• [Trecho do texto]:
========================================

Ainda em 2017, poucos meses antes da reforma trabalhista, foi aprovada a Lei da Terceirização (Lei 13.429), que permite que todas as atividades de uma empresa sejam terceirizadas — não só as atividades acessórias (como alimentação e transporte dos funcionários, limpeza, segurança), mas também a atividade principal.
Na terceirização, os trabalhadores pertencem ao quadro das empresas contratadas, diminuindo o custo da empresa contratante e o compromisso dela com os funcionários e abrindo espaço para aumento de jornada, maior recorrência de acidentes de trabalho (pelo excesso de trabalho), diminuição de salário, enfraquecimento sindical e dificuldade de responsabilização judicial.
Colussi, da Anamatra, entende que a legislação é essencial e que as relações trabalhistas não podem ser deixadas para a livre negociação entre empregadores e empregados:
“A relação contratual é desequilibrada. Os empregados são mais fracos. É só lembrar que na última eleição, em 2022, houve inúmeros casos de assédio eleitoral, com patrões constrangendo os funcionários a votar no seu candidato, na sua ideologia. A força do capital é maior inclusive para pressionar o poder público nas questões legislativas. Além disso, a regulação do trabalho é fundamental até mesmo por causa da cultura escravista que ainda não abandonamos. Se, tendo a CLT, encontramos com frequência casos de trabalho análogo à escravidão, imaginemos qual seria a situação se não tivéssemos a CLT.

========================================

• [Tarefas escritas]:
A. Informe se cada afirmação a seguir concorda com o trecho sobre a Lei da Terceirização, respondendo sim ou não e citando com exatidão as palavras do trecho que decidem a questão. (i) A Lei da Terceirização foi aprovada depois da reforma trabalhista. (ii) A lei permite que a atividade principal de uma empresa também seja terceirizada. (iii) Colussi menciona casos de assédio eleitoral na eleição de 2022.
B. Transcreva, do trecho sobre a Lei da Terceirização, a passagem que vai de "Na terceirização, os" até "de responsabilização judicial.".

• [Registros de localização de palavras e elementos]:
========================================

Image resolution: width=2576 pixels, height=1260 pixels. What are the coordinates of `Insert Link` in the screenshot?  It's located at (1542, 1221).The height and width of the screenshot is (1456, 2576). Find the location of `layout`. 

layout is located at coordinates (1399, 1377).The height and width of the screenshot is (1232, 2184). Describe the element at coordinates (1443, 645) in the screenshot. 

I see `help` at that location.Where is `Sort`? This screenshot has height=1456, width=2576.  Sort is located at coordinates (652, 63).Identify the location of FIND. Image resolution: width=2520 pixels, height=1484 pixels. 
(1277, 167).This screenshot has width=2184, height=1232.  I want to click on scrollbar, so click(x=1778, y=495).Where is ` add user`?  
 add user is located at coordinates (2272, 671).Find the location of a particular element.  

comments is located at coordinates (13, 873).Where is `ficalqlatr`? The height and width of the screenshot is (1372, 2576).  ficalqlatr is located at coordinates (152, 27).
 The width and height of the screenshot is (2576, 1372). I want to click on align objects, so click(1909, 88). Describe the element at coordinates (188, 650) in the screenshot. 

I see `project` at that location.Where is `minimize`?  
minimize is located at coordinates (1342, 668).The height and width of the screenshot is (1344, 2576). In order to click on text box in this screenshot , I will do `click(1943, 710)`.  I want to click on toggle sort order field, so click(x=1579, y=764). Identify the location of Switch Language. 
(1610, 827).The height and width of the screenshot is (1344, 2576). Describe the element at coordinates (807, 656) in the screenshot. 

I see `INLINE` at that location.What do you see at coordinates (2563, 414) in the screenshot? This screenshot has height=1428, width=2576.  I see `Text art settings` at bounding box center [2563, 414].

========================================

• [Respostas por tarefa]:
A.
(i) Não: "poucos meses antes da reforma trabalhista".
(ii) Sim: "não só as atividades acessórias (como alimentação e transporte dos funcionários, limpeza, segurança), mas também a atividade principal".
(iii) Sim: "na última eleição, em 2022, houve inúmeros casos de assédio eleitoral".

B.
Na terceirização, os trabalhadores pertencem ao quadro das empresas contratadas, diminuindo o custo da empresa contratante e o compromisso dela com os funcionários e abrindo espaço para aumento de jornada, maior recorrência de acidentes de trabalho (pelo excesso de trabalho), diminuição de salário, enfraquecimento sindical e dificuldade de responsabilização judicial.